'''
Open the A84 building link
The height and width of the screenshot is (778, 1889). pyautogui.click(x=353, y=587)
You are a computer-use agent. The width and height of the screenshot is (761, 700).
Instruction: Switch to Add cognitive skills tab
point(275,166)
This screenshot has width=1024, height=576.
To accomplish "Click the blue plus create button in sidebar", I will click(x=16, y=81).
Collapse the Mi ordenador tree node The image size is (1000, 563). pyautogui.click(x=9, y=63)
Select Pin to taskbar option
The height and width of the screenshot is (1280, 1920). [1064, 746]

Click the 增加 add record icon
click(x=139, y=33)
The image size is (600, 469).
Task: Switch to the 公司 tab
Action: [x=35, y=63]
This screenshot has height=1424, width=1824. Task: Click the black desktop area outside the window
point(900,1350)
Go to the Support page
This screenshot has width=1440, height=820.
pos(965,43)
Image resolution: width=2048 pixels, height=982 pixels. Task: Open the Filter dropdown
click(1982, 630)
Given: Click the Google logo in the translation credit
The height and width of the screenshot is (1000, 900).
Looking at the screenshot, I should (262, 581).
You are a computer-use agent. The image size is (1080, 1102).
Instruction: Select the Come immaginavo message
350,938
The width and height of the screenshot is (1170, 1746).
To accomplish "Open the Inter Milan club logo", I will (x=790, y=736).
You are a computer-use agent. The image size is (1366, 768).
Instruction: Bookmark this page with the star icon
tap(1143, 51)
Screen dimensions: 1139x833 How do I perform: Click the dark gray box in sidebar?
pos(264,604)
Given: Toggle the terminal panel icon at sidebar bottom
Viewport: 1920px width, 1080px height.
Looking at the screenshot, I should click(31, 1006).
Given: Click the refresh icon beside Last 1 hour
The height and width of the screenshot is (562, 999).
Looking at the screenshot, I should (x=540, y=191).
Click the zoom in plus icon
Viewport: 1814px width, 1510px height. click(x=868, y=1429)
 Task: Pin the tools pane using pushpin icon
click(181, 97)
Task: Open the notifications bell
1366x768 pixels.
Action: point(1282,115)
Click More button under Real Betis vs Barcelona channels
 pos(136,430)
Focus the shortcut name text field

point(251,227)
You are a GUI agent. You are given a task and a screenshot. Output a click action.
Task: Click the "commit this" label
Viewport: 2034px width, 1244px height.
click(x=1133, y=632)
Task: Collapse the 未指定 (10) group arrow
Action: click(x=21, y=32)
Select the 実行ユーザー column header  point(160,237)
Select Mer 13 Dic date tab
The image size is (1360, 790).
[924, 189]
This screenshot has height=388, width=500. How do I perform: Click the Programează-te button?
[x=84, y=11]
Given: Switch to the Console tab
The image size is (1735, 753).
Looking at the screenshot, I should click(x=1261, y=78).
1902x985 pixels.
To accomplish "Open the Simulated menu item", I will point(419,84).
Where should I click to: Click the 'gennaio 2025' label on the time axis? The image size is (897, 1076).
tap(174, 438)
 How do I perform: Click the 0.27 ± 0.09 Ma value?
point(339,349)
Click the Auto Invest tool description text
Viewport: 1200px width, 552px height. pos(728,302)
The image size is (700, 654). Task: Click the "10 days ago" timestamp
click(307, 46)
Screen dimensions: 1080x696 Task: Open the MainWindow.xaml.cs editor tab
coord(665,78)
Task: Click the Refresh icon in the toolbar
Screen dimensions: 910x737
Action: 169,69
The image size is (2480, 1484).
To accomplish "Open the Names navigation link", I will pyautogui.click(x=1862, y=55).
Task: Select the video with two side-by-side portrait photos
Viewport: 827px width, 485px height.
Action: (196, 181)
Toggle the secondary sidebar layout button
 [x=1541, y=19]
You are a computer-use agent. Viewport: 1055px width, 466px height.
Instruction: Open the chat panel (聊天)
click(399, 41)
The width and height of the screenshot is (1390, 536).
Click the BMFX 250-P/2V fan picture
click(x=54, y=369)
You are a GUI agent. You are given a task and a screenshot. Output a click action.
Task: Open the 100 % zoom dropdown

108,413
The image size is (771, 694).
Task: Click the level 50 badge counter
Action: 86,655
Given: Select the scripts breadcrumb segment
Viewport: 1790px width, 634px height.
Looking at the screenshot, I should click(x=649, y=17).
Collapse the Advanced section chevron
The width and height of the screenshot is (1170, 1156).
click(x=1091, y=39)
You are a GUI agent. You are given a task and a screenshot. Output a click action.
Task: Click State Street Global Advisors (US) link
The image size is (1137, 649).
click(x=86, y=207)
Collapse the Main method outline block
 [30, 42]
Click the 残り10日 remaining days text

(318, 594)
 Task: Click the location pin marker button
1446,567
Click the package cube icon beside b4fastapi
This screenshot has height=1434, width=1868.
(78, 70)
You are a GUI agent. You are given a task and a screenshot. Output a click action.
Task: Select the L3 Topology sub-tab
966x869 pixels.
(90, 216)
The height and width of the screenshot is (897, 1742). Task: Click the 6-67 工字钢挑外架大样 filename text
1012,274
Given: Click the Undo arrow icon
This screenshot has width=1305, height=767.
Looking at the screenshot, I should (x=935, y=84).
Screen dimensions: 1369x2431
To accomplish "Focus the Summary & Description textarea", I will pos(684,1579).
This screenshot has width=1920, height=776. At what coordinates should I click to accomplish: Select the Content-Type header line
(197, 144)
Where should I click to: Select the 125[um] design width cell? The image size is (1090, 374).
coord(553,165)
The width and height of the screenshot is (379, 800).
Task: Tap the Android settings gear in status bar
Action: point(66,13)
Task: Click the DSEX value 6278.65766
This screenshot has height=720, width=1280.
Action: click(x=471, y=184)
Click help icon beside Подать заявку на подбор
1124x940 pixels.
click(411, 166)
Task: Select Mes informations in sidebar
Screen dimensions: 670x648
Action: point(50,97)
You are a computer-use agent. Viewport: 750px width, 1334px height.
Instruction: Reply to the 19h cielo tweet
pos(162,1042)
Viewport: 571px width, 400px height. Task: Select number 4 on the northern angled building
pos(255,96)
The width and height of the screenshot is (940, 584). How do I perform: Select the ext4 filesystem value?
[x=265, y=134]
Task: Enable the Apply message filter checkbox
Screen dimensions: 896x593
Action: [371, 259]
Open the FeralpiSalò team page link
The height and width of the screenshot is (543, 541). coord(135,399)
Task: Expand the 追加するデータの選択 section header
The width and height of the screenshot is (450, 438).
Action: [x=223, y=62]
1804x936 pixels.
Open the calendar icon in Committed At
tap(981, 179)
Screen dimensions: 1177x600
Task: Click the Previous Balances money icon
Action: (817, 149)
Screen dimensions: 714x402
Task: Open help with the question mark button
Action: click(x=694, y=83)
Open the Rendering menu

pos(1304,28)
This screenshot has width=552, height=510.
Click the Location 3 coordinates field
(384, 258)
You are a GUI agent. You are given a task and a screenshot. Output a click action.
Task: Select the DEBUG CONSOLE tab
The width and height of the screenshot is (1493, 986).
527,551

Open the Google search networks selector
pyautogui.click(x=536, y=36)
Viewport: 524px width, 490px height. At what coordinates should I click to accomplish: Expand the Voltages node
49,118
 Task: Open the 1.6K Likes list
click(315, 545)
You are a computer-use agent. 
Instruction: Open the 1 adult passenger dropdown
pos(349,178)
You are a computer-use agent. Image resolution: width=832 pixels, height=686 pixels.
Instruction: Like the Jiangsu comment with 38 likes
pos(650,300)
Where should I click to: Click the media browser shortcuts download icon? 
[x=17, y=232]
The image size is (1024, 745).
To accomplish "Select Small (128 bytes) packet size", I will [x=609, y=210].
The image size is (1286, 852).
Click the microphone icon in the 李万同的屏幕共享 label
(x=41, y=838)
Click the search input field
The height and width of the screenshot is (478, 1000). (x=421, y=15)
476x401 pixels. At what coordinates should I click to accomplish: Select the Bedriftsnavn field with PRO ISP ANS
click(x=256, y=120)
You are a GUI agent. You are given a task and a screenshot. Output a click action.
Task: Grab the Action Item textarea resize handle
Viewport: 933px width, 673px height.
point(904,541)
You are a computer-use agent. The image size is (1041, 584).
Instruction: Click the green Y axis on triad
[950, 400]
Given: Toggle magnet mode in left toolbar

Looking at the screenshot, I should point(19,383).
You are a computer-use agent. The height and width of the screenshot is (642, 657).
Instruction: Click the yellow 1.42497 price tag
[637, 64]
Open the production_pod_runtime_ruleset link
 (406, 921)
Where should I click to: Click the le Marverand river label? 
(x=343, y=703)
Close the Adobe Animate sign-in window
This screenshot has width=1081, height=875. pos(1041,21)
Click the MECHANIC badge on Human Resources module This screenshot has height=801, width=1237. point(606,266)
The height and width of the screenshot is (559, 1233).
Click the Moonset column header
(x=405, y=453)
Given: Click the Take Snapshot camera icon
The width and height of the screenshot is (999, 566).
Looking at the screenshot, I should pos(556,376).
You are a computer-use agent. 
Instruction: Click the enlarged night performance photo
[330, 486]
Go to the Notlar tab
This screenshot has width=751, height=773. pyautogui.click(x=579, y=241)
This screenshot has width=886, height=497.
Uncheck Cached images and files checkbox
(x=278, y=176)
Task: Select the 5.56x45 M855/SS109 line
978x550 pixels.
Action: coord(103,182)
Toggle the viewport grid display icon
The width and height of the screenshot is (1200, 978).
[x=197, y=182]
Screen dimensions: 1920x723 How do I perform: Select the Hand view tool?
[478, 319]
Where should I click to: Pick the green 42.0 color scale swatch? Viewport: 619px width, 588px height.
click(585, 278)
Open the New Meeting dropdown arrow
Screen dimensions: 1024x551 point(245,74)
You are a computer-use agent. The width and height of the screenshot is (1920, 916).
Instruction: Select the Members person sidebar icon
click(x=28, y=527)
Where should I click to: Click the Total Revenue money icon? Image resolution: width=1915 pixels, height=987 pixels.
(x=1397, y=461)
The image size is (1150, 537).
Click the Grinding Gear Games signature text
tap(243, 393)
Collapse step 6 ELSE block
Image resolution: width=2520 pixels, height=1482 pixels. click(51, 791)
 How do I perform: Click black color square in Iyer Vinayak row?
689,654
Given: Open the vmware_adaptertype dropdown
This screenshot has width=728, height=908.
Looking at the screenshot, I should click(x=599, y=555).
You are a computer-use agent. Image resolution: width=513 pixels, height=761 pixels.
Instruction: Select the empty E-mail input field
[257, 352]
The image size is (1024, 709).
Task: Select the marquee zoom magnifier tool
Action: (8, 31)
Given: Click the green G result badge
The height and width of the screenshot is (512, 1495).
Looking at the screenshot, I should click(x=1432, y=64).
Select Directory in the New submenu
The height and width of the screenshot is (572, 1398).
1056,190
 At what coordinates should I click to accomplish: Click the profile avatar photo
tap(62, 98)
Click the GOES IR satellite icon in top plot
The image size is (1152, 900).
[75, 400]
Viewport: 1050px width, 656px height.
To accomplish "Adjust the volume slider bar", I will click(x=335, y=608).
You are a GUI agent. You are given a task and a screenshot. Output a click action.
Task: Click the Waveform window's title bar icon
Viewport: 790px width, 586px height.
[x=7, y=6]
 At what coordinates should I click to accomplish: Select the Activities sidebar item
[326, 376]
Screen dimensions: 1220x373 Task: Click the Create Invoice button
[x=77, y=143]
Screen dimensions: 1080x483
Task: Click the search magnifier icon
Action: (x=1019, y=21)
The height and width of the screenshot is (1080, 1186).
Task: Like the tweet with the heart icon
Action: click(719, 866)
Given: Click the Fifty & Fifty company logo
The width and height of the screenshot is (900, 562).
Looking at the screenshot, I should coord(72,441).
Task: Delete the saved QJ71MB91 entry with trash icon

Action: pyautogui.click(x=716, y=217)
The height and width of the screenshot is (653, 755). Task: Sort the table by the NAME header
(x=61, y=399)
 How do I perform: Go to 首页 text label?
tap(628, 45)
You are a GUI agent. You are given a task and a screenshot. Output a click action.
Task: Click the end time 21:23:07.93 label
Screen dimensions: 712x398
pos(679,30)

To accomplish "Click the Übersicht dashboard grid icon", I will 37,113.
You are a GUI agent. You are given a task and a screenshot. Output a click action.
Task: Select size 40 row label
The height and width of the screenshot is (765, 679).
'''
--- Task statement ---
All that is wanted is the run of lines from the start of the data through the line containing "Given: Click the Google", copied word for word.

--- Your response ---
Open the A84 building link
The height and width of the screenshot is (778, 1889). pyautogui.click(x=353, y=587)
You are a computer-use agent. The width and height of the screenshot is (761, 700).
Instruction: Switch to Add cognitive skills tab
point(275,166)
This screenshot has width=1024, height=576.
To accomplish "Click the blue plus create button in sidebar", I will click(x=16, y=81).
Collapse the Mi ordenador tree node The image size is (1000, 563). pyautogui.click(x=9, y=63)
Select Pin to taskbar option
The height and width of the screenshot is (1280, 1920). [1064, 746]

Click the 增加 add record icon
click(x=139, y=33)
The image size is (600, 469).
Task: Switch to the 公司 tab
Action: [x=35, y=63]
This screenshot has height=1424, width=1824. Task: Click the black desktop area outside the window
point(900,1350)
Go to the Support page
This screenshot has width=1440, height=820.
pos(965,43)
Image resolution: width=2048 pixels, height=982 pixels. Task: Open the Filter dropdown
click(1982, 630)
Given: Click the Google logo in the translation credit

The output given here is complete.